ECLI:NL:CRVB:2018:3346

Centrale Raad van Beroep

Datum uitspraak
23 oktober 2018
Publicatiedatum
25 oktober 2018
Zaaknummer
17-3701 PW
Instantie
Centrale Raad van Beroep
Type
Uitspraak
Procedures
  • Hoger beroep
Vindplaatsen
  • Rechtspraak.nl
AI samenvatting door LexboostAutomatisch gegenereerd

Afwijzing bijstandsaanvraag en terugvordering voorschot op basis van onvoldoende informatie over levensonderhoud

In deze zaak heeft de Centrale Raad van Beroep op 23 oktober 2018 uitspraak gedaan in hoger beroep tegen een eerdere beslissing van de rechtbank Rotterdam. De appellante had op 21 januari 2016 een aanvraag om bijstand ingevolge de Participatiewet ingediend, maar het college van burgemeester en wethouders van Rotterdam heeft deze aanvraag afgewezen. De afwijzing was gebaseerd op het feit dat appellante onvoldoende informatie had verstrekt over haar levensonderhoud en de herkomst van kasstortingen op haar bankrekening. Ondanks herhaalde verzoeken van het college om aanvullende informatie, heeft appellante niet voldaan aan haar wettelijke inlichtingenverplichting. Het college heeft vervolgens een voorschot op de bijstandsverlening verstrekt, maar dit later teruggevorderd. De rechtbank heeft het beroep van appellante tegen de afwijzing ongegrond verklaard, waarna appellante in hoger beroep ging.

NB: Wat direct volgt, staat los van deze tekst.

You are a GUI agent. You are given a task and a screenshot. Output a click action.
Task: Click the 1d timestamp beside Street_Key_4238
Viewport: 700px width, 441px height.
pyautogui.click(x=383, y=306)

De Centrale Raad van Beroep heeft in zijn overwegingen vastgesteld dat het aan de aanvrager is om de feiten en omstandigheden aannemelijk te maken die nopen tot inwilliging van de aanvraag. De Raad oordeelde dat appellante niet voldoende duidelijkheid heeft verschaft over haar financiële situatie en dat het college terecht heeft geoordeeld dat het recht op bijstand niet kon worden vastgesteld. De Raad verwierp de argumenten van appellante dat het college niet voldoende begeleiding had geboden en dat zij redelijkerwijs geen informatie kon geven over de herkomst van de stortingen. De Raad concludeerde dat het hoger beroep niet slaagde en bevestigde de uitspraak van de rechtbank.

Uitspraak

17.3701 PW

Datum uitspraak: 23 oktober 2018
Centrale Raad van Beroep
Enkelvoudige kamer
Uitspraak op het hoger beroep tegen de uitspraak van de rechtbank Rotterdam van
7 april 2017, 16/6353 (aangevallen uitspraak)
Partijen:
[appellante] te [woonplaats] (appellante)
het college van burgemeester en wethouders van Rotterdam (college)
PROCESVERLOOP
Namens appellante heeft mr. E.B. Jobse, advocaat, hoger beroep ingesteld.
Het college heeft een verweerschrift ingediend.
Het onderzoek ter zitting heeft plaatsgevonden op 11 september 2018. Namens appellante is mr. Jobse verschenen. Het college heeft zich, met voorafgaand bericht, niet laten vertegenwoordigen.

OVERWEGINGEN

1. De Raad gaat uit van de volgende in dit geding van belang zijnde feiten en omstandigheden.
1.1.
Appellante heeft zich op 21 januari 2016 gemeld om een aanvraag om bijstand ingevolge de Participatiewet (PW) in te dienen. Op 10 maart 2016 heeft zij de daartoe strekkende aanvraag ingediend.
1.2.
In het kader van de aanvraag heeft appellante afschriften van haar bankrekening met nummer (…)702 over de periode vanaf 1 oktober 2015 overgelegd. Uit deze afschriften is onder meer gebleken dat in de periode van 4 oktober 2015 tot en met 22 februari 2016 kasstortingen en bijschrijvingen hebben plaatsgevonden op rekening (…)702.
1.3.
Het college heeft bij brieven van 15 maart 2016, 24 maart 2016 en 4 april 2016 aan appellante verzocht informatie over te leggen, waaronder een verklaring hoe zij de afgelopen zes maanden heeft geleefd, bewijsstukken ter onderbouwing van deze verklaring en een toelichting op de herkomst en het doel van de kasstortingen. Appellante heeft naar aanleiding hiervan een verklaring van haar vader overgelegd en een verklaring afgelegd met betrekking tot de stortingen en bijschrijvingen, inhoudende dat zij om haar vaste lasten te betalen geld heeft geleend van haar vader en moeder, van haar ex-partner en van haar ex-schoonmoeder.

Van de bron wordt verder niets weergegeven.